UN-Sicherheitsrat: Einsatz für Frieden in Syrien

Karrikatur: Klaus Stuttmann

2019 hat Deutschland einen Sitz im UN-Sicherheitsrat. Das sollte der sozialdemokratische Außenminister zu einer europäischen Initiative für eine UN-Sicherheitszone im Norden Syriens nutzen.

Die USA wollen sich aus Syrien zurückziehen, die Türkei will in den Norden Syriens erneut einmarschieren. In beiden Fällen sind die Kurden in ihrer Autonomiezone Rojava die Leidtragenden. Sie sind vom Einmarsch der türkischen Armee unmittelbar bedroht, weil der türkische Präsident keine wie auch immer geartete kurdische Autonomie in der ganzen Region zu dulden bereit ist. Er denunziert Kurden generell als „Terroristen“, um damit seine militärischen Aggressionen zu rechtfertigen. Realistisch betrachtet, ist von militärischen Übergriffen gegen die Türkei aus der Autonomiezone heraus, nichts bekannt geworden.

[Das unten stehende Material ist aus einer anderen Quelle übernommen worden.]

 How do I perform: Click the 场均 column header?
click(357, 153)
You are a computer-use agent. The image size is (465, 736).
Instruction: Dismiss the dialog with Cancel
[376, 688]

Die Kurden haben in den vergangenen Jahren, u.a. mit amerikanischer und deutscher Unterstützung, die Hauptlast im Kampf gegen den Islamischen Staat getragen. Sie haben auch uns (!!) damit einen großen Dienst erwiesen, weil sie damit halfen, die Terrorgefahr in Europa deutlich zu verringern. Sollen wir es ihnen wirklich dadurch danken, daß wir der türkischen Armee es möglich machen – die soll ja gerade 80.000 Soldaten an der Grenze für einen Überfall auf die Autonomiezone konzentriert haben – nun die Kurden in der Autonomiezone zu beschießen und zu bekämpfen? Das würden die Kurden zu Recht als Verrat verstehen und wir würden damit zentrale sozialdemokratische Werte ans Messer liefern: Solidarisch zu sein und für den Frieden zu kämpfen.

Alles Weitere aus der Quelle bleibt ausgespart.